Items from a data source
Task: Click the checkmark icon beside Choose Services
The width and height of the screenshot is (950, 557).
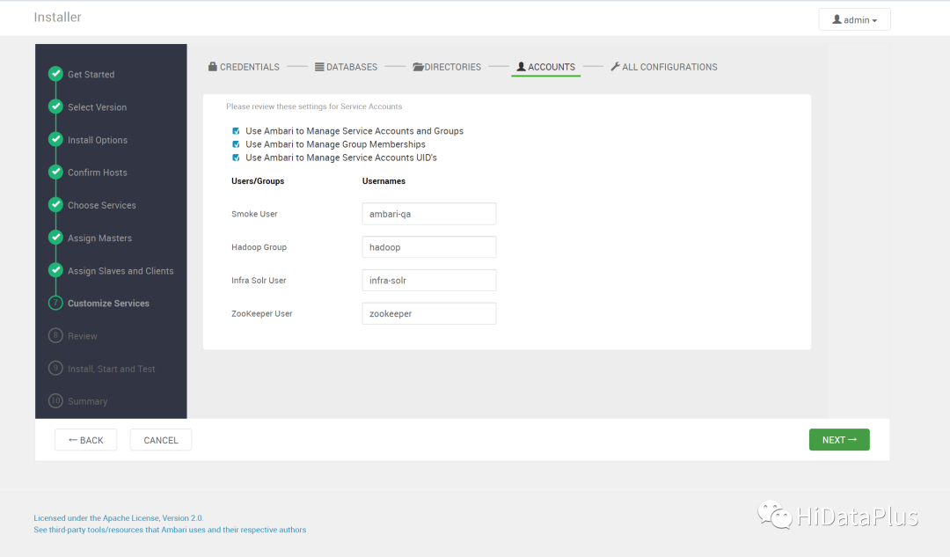Action: pos(55,204)
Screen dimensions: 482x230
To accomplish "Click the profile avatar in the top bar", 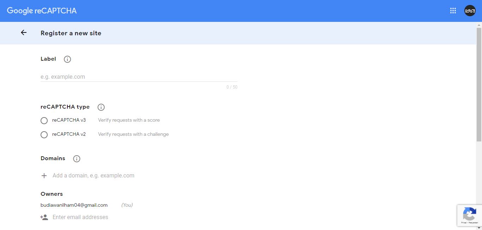I will click(470, 11).
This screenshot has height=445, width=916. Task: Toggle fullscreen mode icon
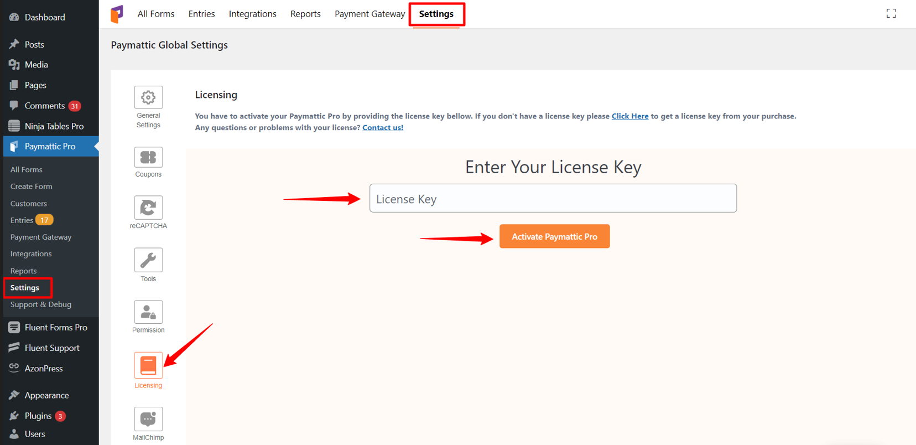(891, 13)
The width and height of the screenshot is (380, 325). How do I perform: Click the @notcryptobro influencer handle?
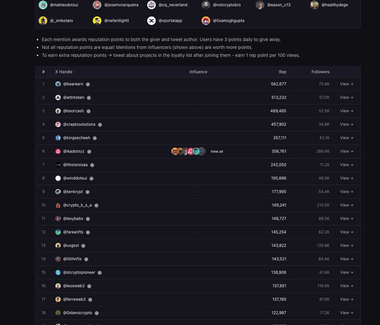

▶ [WHAT YOU HAVE TO DO] List every line of the data above that contains the string "Task".

▶ [EXERCISE OUTPUT]
Task: Click the checkmark icon beside Choose Services
This screenshot has height=445, width=916. Task: Toggle fullscreen mode icon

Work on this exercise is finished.